What you will do:
1: In the FindMinimum excerpt, what do the points shown in red represent?
2: For each statement below, decide whether the FindMinimum excerpt supports it. Answer yes or no, and quote the deciding words from the excerpt exactly. (a) With the sparse method, FindMinimum ignores the step that LinearSolve would produce. (b) The black pairs in the plot of evaluated points are the actual steps taken. (c) If the LinearSolve step is applied manually first, the sparse method follows the default method.
3: Reproduce the part of the FindMinimum excerpt starting with "What has happened" and going on through "basin where the Hessian is positive definite.".

Given text:
☆ ☆ ☆ ☆ ☆ ☆ ☆

Mathematica graphics

Below is the same plot for the sparse method. Note the step by LinearSolve would be identical, but FindMinimum ignores it (as though it did not even bother to compute it).

fmsp = fmdata@ FindMinimum[f, {{x, 1}, {y, 1}}, 
    Method -> {"Newton", "Hessian" :> {sparhess, "Sparse" -> sparsity}}, Gradient :> g];
fmdataplot[fmsp]

Mathematica graphics

What has happened is that FindMinimum went far to the left and searched back toward the initial point, apparently looking for a point where the Hessian is positive definite. This can be seen in the points that are evaluated (the points in red are the initial point plus the actual steps; the black pairs are extra evaluations done to determine the next step):

fmsp["eval"] /. (# -> Style[#, Red] & /@ fmsp["steps"])

Mathematica graphics

If we manually apply the LinearSolve step first, the sparse method follows the default method, probably because the step lands in a basin where the Hessian is positive definite.

fmsp1 = Module[{x0, y0},
   {x0, y0} = {1., 1.} + 
     LinearSolve[
      h /. Thread[{x, y} -> {1., 1.}], -g /. Thread[{x, y} -> {1., 1.}], 
      Method -> {"Cholesky", "Modification" -> "Minimal"}];
   fmdata@
    FindMinimum[f, {{x, x0}, {y, y0}}, 
     Method -> {"Newton", "Hessian" :> {sparhess, "Sparse" -> sparsity}}, Gradient :> g]
   ];
Show[fmdataplot[fmsp1], 
  Graphics[{Red, PointSize[Large], Point[{1, 1}]}], 
  PlotRange -> PlotRange[plot]] /.

☆ ☆ ☆ ☆ ☆ ☆ ☆

Dataset entries:
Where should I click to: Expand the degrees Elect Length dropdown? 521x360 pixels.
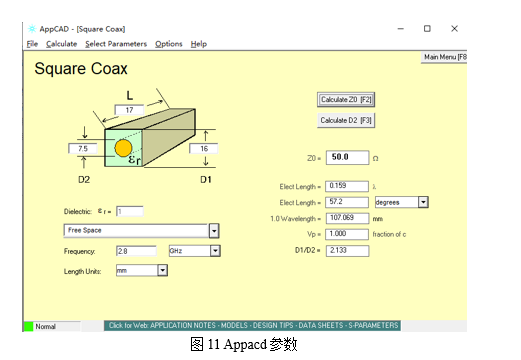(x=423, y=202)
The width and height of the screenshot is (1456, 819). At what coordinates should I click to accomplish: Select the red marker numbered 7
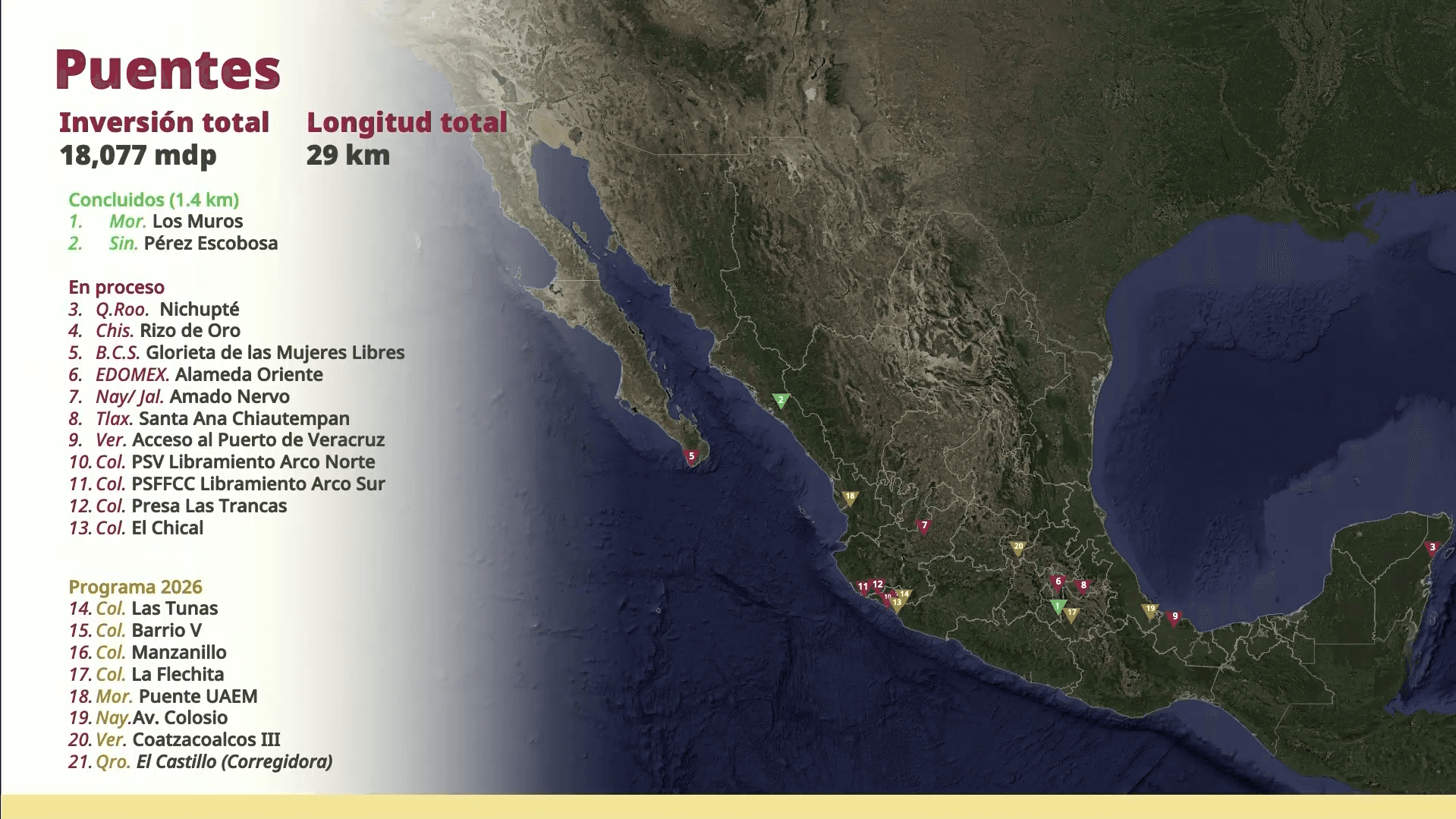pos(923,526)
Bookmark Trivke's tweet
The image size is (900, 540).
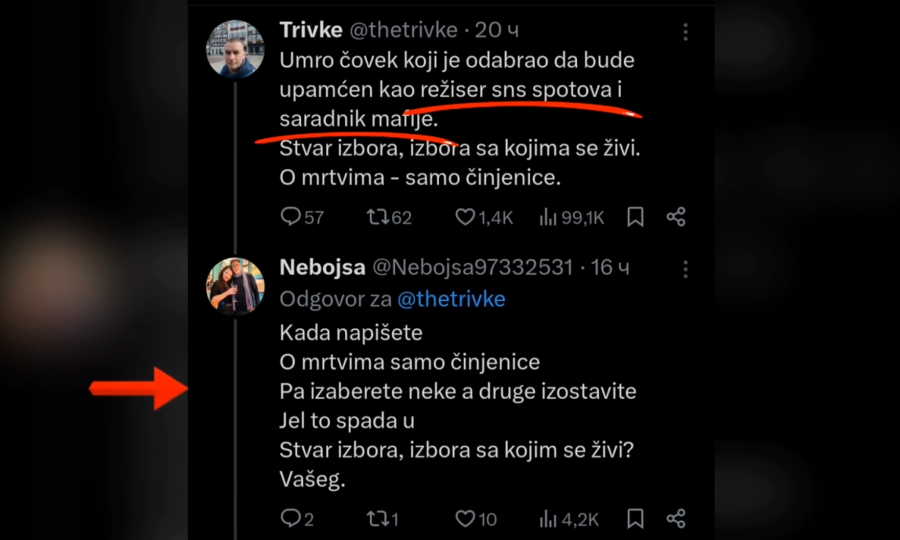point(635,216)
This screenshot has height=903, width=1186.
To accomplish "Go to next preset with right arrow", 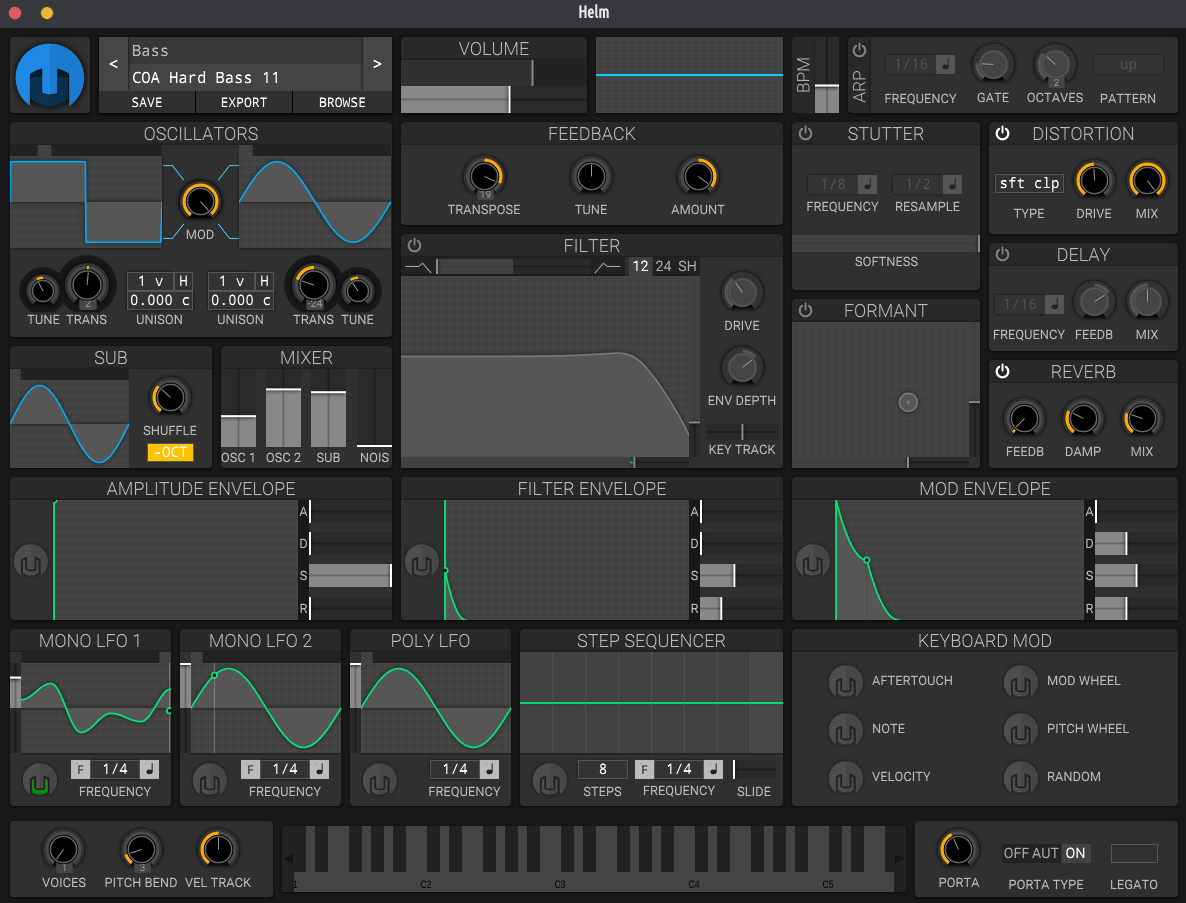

☆ ☆ ☆ ☆ ☆ ☆ ☆

Task-by-task results:
1: The red points are the initial point plus the actual steps.

2:
(a) Yes: "Note the step by LinearSolve would be identical, but FindMinimum ignores it"
(b) No: "the black pairs are extra evaluations done to determine the next step"
(c) Yes: "If we manually apply the LinearSolve step first, the sparse method follows the default method"

3:
What has happened is that FindMinimum went far to the left and searched back toward the initial point, apparently looking for a point where the Hessian is positive definite. This can be seen in the points that are evaluated (the points in red are the initial point plus the actual steps; the black pairs are extra evaluations done to determine the next step):

fmsp["eval"] /. (# -> Style[#, Red] & /@ fmsp["steps"])

Mathematica graphics

If we manually apply the LinearSolve step first, the sparse method follows the default method, probably because the step lands in a basin where the Hessian is positive definite.